Which lines of the data below contain the word "should"? Select each of them and copy it.

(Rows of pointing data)

■ ■ ■ ■

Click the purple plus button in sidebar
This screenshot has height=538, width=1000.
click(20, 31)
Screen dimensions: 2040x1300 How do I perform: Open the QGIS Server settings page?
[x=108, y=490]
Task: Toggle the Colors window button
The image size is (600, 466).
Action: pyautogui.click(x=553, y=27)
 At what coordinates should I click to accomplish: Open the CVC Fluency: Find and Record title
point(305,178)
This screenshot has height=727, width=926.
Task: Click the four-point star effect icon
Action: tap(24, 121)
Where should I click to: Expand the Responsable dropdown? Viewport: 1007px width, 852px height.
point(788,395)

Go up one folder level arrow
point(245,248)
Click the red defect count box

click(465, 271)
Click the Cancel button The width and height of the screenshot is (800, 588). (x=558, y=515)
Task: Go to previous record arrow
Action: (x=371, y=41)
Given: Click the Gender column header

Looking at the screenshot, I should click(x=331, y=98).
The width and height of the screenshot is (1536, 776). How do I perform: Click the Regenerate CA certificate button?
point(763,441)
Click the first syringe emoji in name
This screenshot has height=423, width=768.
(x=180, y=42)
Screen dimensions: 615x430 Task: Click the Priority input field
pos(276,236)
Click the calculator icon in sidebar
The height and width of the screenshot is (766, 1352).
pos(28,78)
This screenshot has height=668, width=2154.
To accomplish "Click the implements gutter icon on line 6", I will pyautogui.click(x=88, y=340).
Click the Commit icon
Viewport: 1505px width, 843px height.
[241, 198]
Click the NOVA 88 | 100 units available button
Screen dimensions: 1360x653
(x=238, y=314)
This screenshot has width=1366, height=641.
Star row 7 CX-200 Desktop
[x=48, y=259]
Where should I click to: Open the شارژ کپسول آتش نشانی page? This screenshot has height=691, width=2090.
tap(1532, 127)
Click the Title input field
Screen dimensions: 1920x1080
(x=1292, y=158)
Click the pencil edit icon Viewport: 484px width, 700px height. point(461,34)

■ ■ ■ ■

Exercise result ::
 At what coordinates should I click to accomplish: Open the CVC Fluency: Find and Record title
Where should I click to: Expand the Responsable dropdown? Viewport: 1007px width, 852px height.
Looking at the screenshot, I should click(x=331, y=98).
Where should I click to: Open the شارژ کپسول آتش نشانی page? This screenshot has height=691, width=2090.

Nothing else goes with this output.